Record extracts:

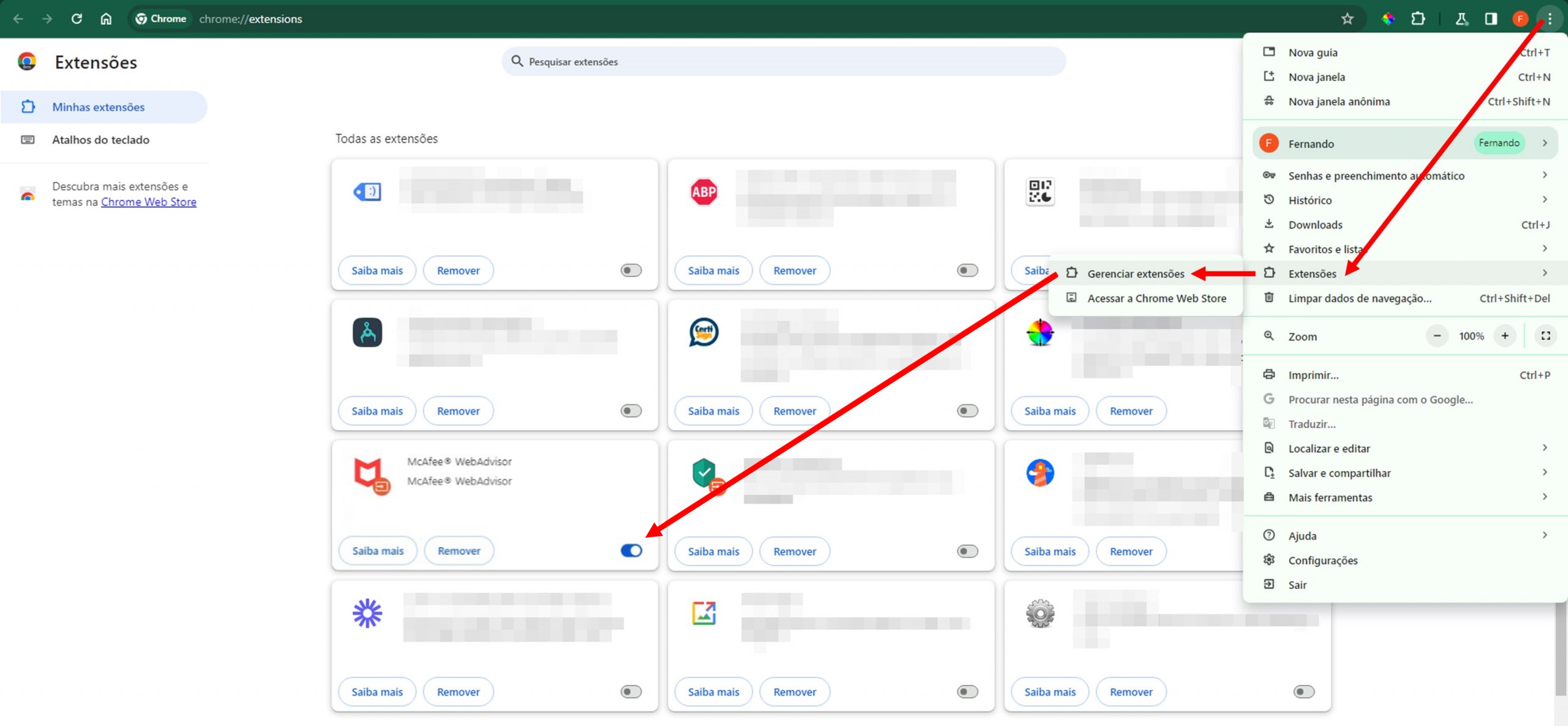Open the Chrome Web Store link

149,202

* * *

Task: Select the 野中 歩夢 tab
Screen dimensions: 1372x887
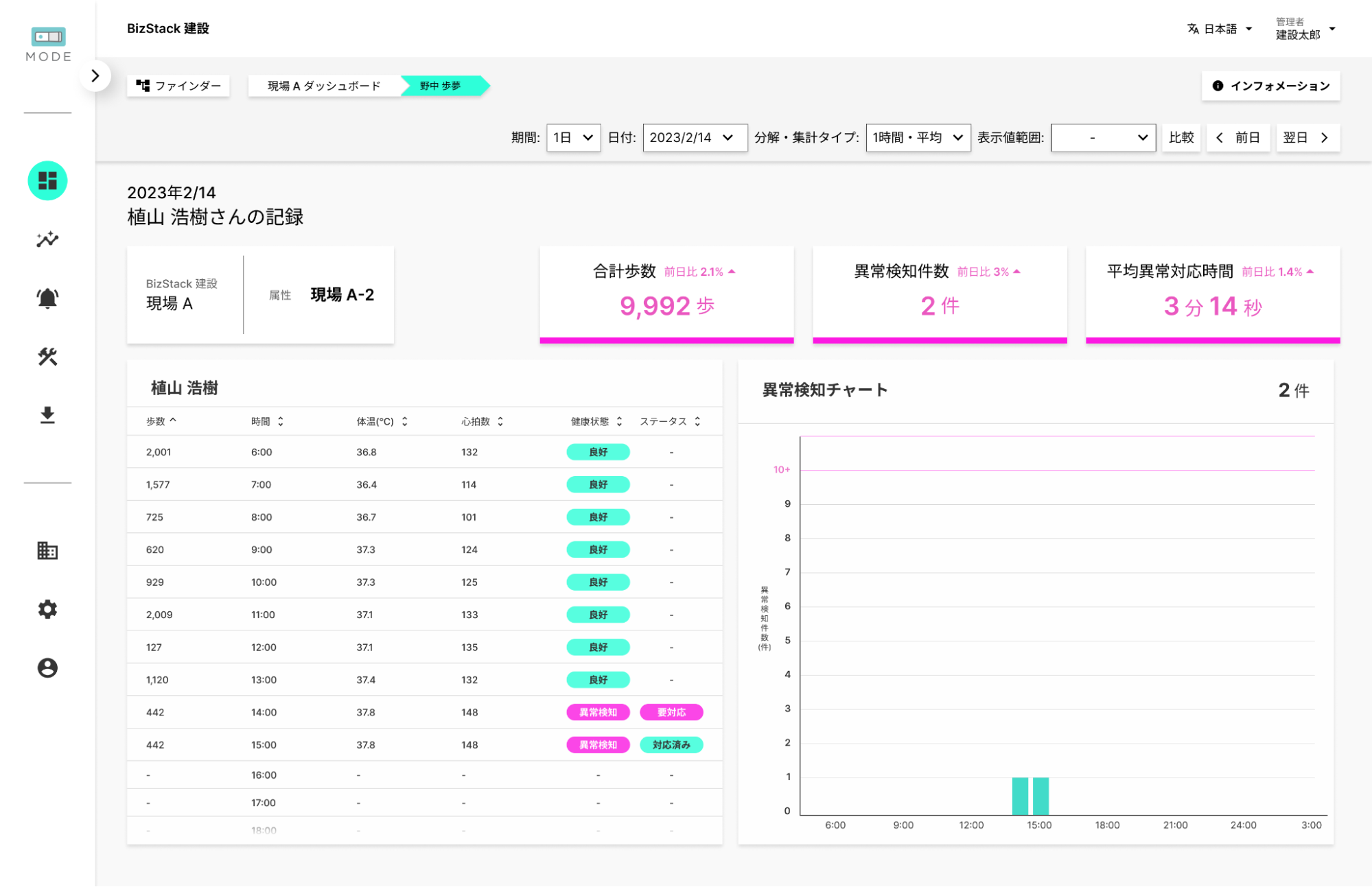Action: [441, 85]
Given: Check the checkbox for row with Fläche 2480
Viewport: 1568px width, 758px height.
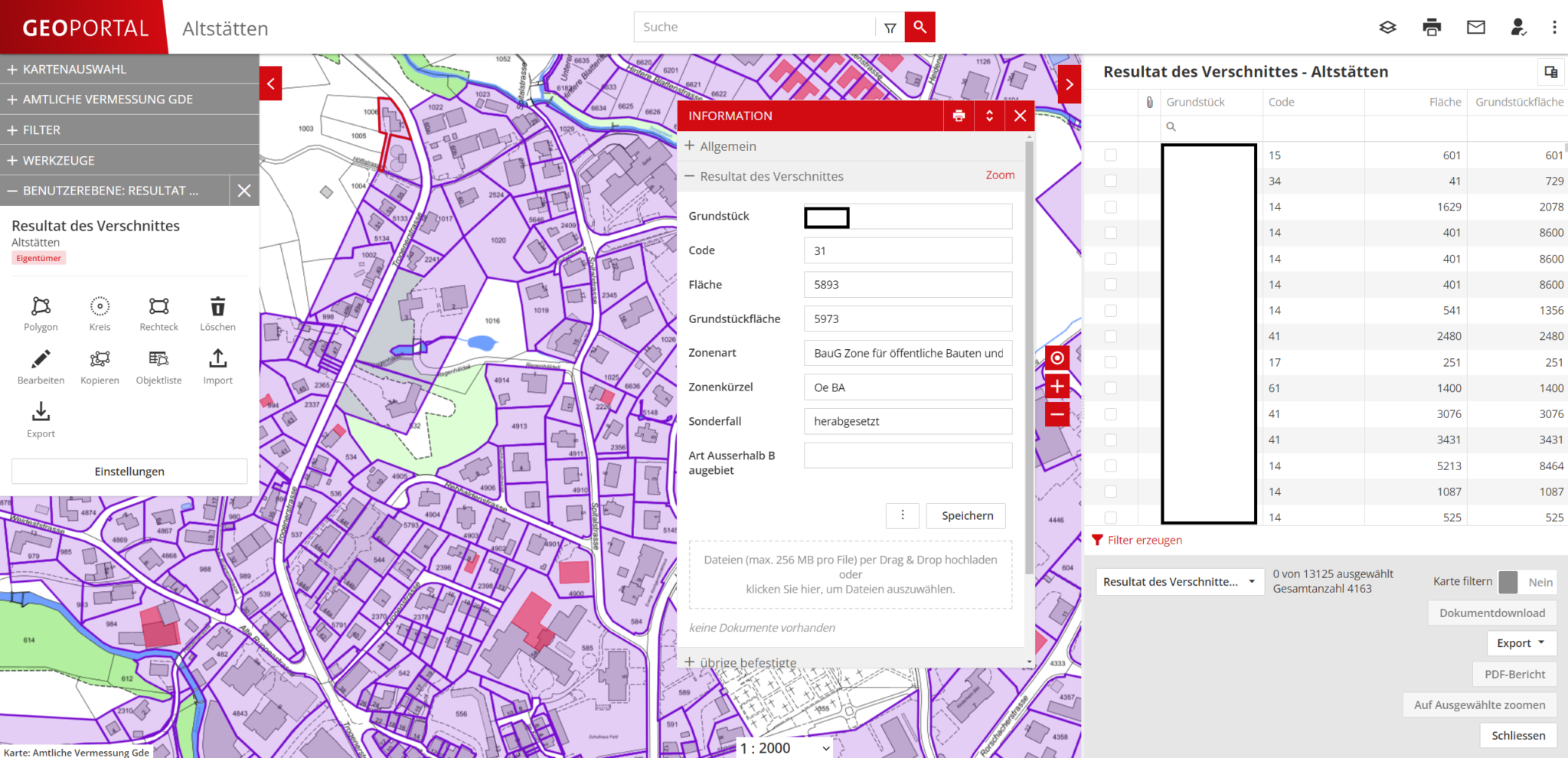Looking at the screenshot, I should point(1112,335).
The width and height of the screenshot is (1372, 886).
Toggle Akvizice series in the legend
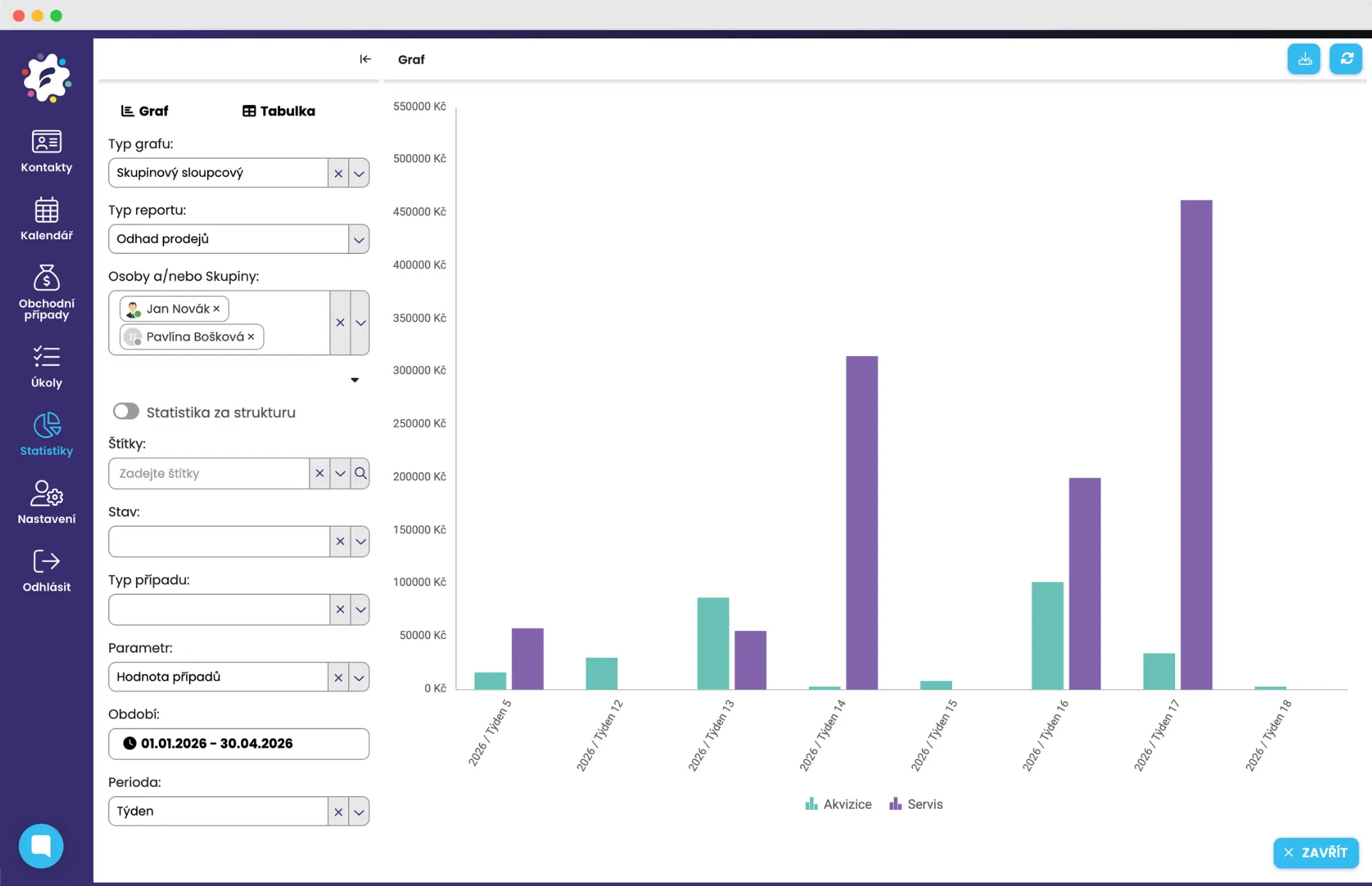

Your goal: Leaving out the pictures, please output the lines in the entries above from the one with "Viewport: 1568px width, 758px height." through the one with "Toggle Akvizice series in the legend", exactly as they are.

Task result:
Viewport: 1568px width, 758px height.
Looking at the screenshot, I should point(1112,335).
The width and height of the screenshot is (1372, 886).
Toggle Akvizice series in the legend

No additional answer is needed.